◆ WORK ORDER ◆
Each record below needs to be written out exactly as it appears.

◆ SOURCE RECORDS ◆
▶

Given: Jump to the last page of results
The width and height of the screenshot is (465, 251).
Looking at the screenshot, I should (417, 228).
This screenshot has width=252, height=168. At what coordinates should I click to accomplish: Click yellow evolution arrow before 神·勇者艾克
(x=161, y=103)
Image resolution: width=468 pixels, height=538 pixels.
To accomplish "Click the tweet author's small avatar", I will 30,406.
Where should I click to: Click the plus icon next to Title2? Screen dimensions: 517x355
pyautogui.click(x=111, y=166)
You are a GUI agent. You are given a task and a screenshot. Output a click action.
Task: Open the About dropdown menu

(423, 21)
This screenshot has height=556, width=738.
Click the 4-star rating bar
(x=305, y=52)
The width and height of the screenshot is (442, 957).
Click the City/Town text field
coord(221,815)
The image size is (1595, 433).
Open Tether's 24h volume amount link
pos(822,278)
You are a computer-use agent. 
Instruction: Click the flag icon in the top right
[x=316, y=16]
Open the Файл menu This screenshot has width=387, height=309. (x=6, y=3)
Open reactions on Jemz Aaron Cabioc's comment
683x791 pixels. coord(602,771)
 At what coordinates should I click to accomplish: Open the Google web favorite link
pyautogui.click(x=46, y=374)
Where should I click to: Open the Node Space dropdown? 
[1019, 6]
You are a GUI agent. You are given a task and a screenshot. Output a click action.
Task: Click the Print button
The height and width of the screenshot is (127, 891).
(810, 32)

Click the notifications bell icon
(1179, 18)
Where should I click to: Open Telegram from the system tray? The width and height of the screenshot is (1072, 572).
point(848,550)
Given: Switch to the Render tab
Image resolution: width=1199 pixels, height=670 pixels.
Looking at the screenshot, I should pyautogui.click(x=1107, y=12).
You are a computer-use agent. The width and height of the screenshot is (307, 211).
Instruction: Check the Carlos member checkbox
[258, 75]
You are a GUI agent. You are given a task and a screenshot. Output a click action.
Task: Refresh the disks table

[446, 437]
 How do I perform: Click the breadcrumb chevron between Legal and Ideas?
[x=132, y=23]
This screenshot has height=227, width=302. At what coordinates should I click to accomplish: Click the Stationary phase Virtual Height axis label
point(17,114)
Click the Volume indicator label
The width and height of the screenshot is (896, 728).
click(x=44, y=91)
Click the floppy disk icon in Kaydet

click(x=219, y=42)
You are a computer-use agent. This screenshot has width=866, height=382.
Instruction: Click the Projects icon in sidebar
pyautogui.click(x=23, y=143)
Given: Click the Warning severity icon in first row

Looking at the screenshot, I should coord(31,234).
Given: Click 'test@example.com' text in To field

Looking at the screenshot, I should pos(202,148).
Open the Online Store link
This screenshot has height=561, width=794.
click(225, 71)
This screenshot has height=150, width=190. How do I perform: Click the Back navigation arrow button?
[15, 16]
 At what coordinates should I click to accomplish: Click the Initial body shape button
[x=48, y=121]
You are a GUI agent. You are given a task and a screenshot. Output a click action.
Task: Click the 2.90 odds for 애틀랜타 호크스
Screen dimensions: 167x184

◀

◆ OUTPUT BELOW ◆
Given: Jump to the last page of results
The width and height of the screenshot is (465, 251).
Looking at the screenshot, I should (417, 228).
This screenshot has width=252, height=168. At what coordinates should I click to accomplish: Click yellow evolution arrow before 神·勇者艾克
(x=161, y=103)
Image resolution: width=468 pixels, height=538 pixels.
To accomplish "Click the tweet author's small avatar", I will 30,406.
Where should I click to: Click the plus icon next to Title2? Screen dimensions: 517x355
pyautogui.click(x=111, y=166)
You are a GUI agent. You are given a task and a screenshot. Output a click action.
Task: Open the About dropdown menu

(423, 21)
This screenshot has height=556, width=738.
Click the 4-star rating bar
(x=305, y=52)
The width and height of the screenshot is (442, 957).
Click the City/Town text field
coord(221,815)
The image size is (1595, 433).
Open Tether's 24h volume amount link
pos(822,278)
You are a computer-use agent. 
Instruction: Click the flag icon in the top right
[x=316, y=16]
Open the Файл menu This screenshot has width=387, height=309. (x=6, y=3)
Open reactions on Jemz Aaron Cabioc's comment
683x791 pixels. coord(602,771)
 At what coordinates should I click to accomplish: Open the Google web favorite link
pyautogui.click(x=46, y=374)
Where should I click to: Open the Node Space dropdown? 
[1019, 6]
You are a GUI agent. You are given a task and a screenshot. Output a click action.
Task: Click the Print button
The height and width of the screenshot is (127, 891).
(810, 32)

Click the notifications bell icon
(1179, 18)
Where should I click to: Open Telegram from the system tray? The width and height of the screenshot is (1072, 572).
point(848,550)
Given: Switch to the Render tab
Image resolution: width=1199 pixels, height=670 pixels.
Looking at the screenshot, I should pyautogui.click(x=1107, y=12).
You are a computer-use agent. The width and height of the screenshot is (307, 211).
Instruction: Check the Carlos member checkbox
[258, 75]
You are a GUI agent. You are given a task and a screenshot. Output a click action.
Task: Refresh the disks table

[446, 437]
 How do I perform: Click the breadcrumb chevron between Legal and Ideas?
[x=132, y=23]
This screenshot has height=227, width=302. At what coordinates should I click to accomplish: Click the Stationary phase Virtual Height axis label
point(17,114)
Click the Volume indicator label
The width and height of the screenshot is (896, 728).
click(x=44, y=91)
Click the floppy disk icon in Kaydet

click(x=219, y=42)
You are a computer-use agent. This screenshot has width=866, height=382.
Instruction: Click the Projects icon in sidebar
pyautogui.click(x=23, y=143)
Given: Click the Warning severity icon in first row

Looking at the screenshot, I should coord(31,234).
Given: Click 'test@example.com' text in To field

Looking at the screenshot, I should pos(202,148).
Open the Online Store link
This screenshot has height=561, width=794.
click(225, 71)
This screenshot has height=150, width=190. How do I perform: Click the Back navigation arrow button?
[15, 16]
 At what coordinates should I click to accomplish: Click the Initial body shape button
[x=48, y=121]
You are a GUI agent. You are given a task and a screenshot. Output a click action.
Task: Click the 2.90 odds for 애틀랜타 호크스
Screen dimensions: 167x184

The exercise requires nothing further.